Algo, quizá la cola de un pez, roza mis piernas. Miedo es la primera reacción porque el mar es siempre un misterio y son un misterio sus criaturas, y dicen que ni al uno ni a las otras deberíamos tentar. Pero en esta ocasión no obedezco al temor sino a la placidez que me producen el agua en calma y la ausencia de otros bañistas. "Espero que no piques ni muerdas" digo a media voz y como respuesta ya no una sino varias colas me tocan. Es probable que me haya atravesado en el camino de un banco de peces, a fin de cuentas estoy en su casa, así que procuro quedarme tan quieta como el breve oleaje lo permite.  Apenas unos segundos después dejo de sentirlos. Antes que yo -seguramente- percibieron la sombra del pelícano, perfecto artefacto de vuelo que se clava en el agua y sale de ella con una de las colas zarandeándose en el pico, el saco ensanchado para acomodar a su presa más reciente.

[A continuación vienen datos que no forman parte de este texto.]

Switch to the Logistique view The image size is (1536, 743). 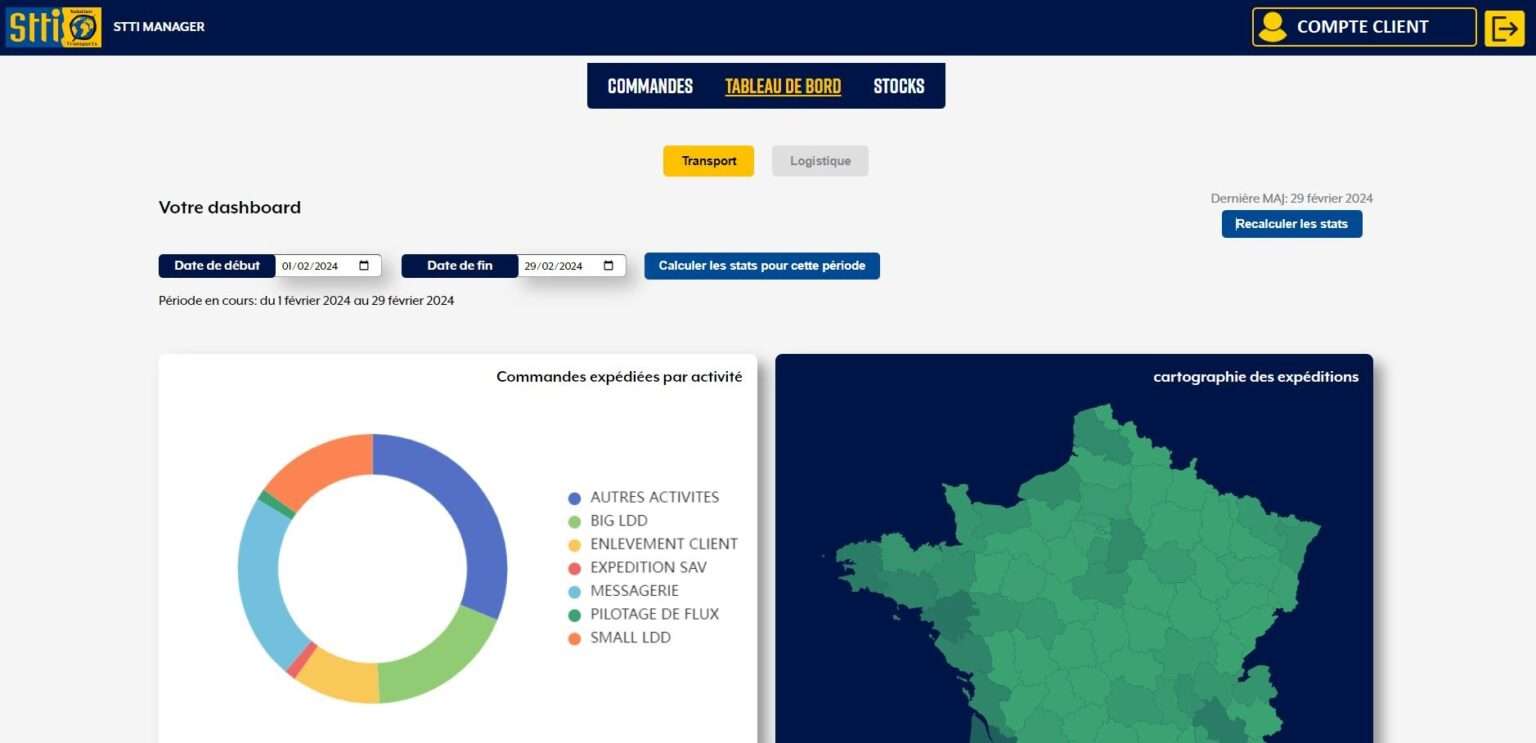[819, 160]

Es la naturaleza, pienso, mientras nado rápido, de regreso a la certeza hecha de arena.

Psique

Descalza, la niña mira las luces rojas que flotan en el aire. Sobre el patio vacío cae la luz de las 5:30, pero a ella no la perturba la cercanía de la oscuridad.  Bien puede ser la conjunción de sueño y recuerdo, amasados durante treinta y nueve años en algún rincón de la mente. La tarea es indagar en la imagen, en los pies sobre el cemento, en el vestido crema, en las vigas de madera que sostienen el techo. En el color apocalíptico de ese atardecer. No es posible saber, ahora, si habrá respuestas. Hay preguntas y una mano abierta, para cuando aceche el abismo.

Bucle

Un algo, un no se sabe todavía qué, obstaculiza el paso del aire. La monotonía de los latidos se quiebra y lo que hasta hace un momento era huesos y carne, de pronto se convierte en arena. Y no es arena lo que sostiene un cuerpo. Viene entonces esa sensación de breve muerte, que se deja seguir por el mareo, las gotas frías que llenan las manos y la frente. Después la palidez, y el recuerdo punzante en la cabeza, cuando todo parece retornar a su cauce.  Y otra vez no hay aire, ni huesos, ni carne. Solo arena.